PASSAGE TO READ

····················

Stocks will crash if you believe the 'mouthpiece'

By JOHN GILMOUR
Friday 7 January 2000

As the sharemarket nudges a record high, a veteran Melbourne broker is predicting a crash in which some share prices will "halve and halve again".

Self-confessed market dinosaur David Lauritz says the current boom based on technology stocks will bust. He says his latest warning to clients is the strongest he has made in 42years' broking.

Lauritz says he is a dinosaur because he still believes in assets, price/earnings ratio and that market capitalisations have to be serviced by profits. His more familiar appellation is "mouthpiece", a title to which he has answered for 30 years. Lauritz earned it for his ability to "talk under water" and for his habit of making great pronouncements about the market's direction.

He signalled the end of the nickel boom in the 1970s, the great gold bust in the mid-1980s and various other market turning points. He has been wrong often enough to suffer occasional ridicule from other old traders, but right enough to be loved by his clients. He now serves those clients as an old-fashioned advising broker with the old broking firm of F.W. Holst Co.

····················

PROVIDED DATA
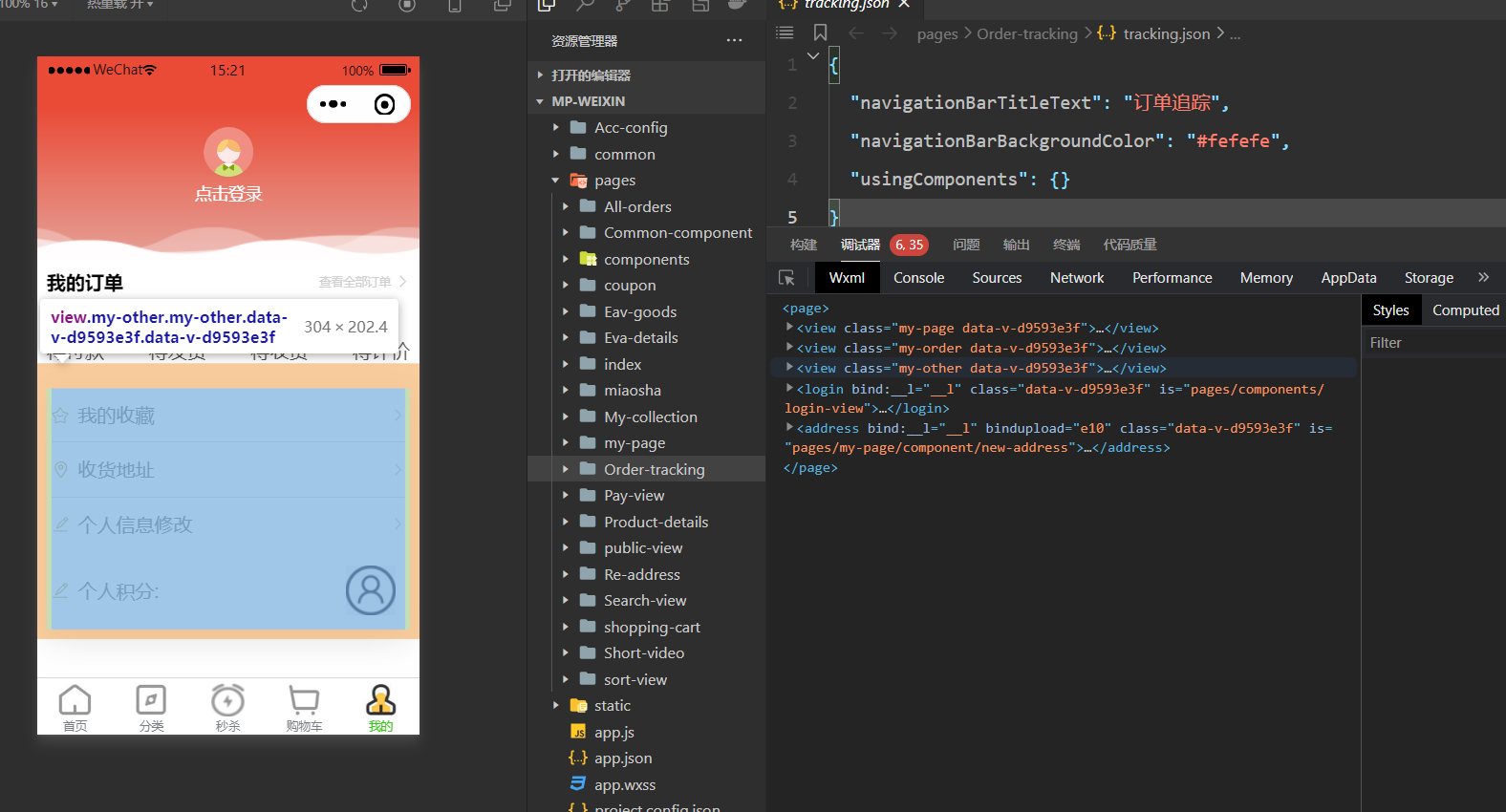Click the bookmark icon in editor toolbar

····················

WHAT TO DO
Could you continue the article about the Melbourne broker's crash prediction from its final sentence? Ignore the data; it has no role here.

RESPONSE TO THE TASK
His bust prediction comes in a new limited-circulation report to clients, issued - in his words - to "discharge my obligation to clients".

Dubbing the market a new "craze", Lauritz's circular states that a new breed of market player has driven Internet and telco stocks to absurdly high levels.

"`Speculators' is not the right word for gamblers who are unconcerned with or pay scant regard to valuation, and plunge without fear of loss.

"In the new craze, some of the gamblers are well ahead of the game. They may fail to recognise or are prepared to run the risk that ultimately a series of losses may cost them all the profits made previously.

"If gamblers put aside their original capital and part of their profits, they may leave the market with fond memories of the most remarkable boom in Australian Stock Exchange history. Gamblers who quit early can win!"

But he warns that more conservative investors are being tempted to participate in the boom late, and he predicts "they will almost certainly lose, and heavily".

"Current market sentiment is such that the latest craze may last some time into the new year.

"Nevertheless, 2000 is likely to be remembered as the year the craze ended.

"In one important aspect, a year-2000 share crash in Internet dot.com or telco stocks would perhaps have more serious consequences than the 1987 crash. Most of the stocks that fell dramatically in 1987 were in companies that made profits, paid dividends and continued to make profits. Many of the new craze companies may not ever make a profit.

"When gamblers flee the sector, it will stampede.

"In many instances, share prices could halve and halve again within weeks or months."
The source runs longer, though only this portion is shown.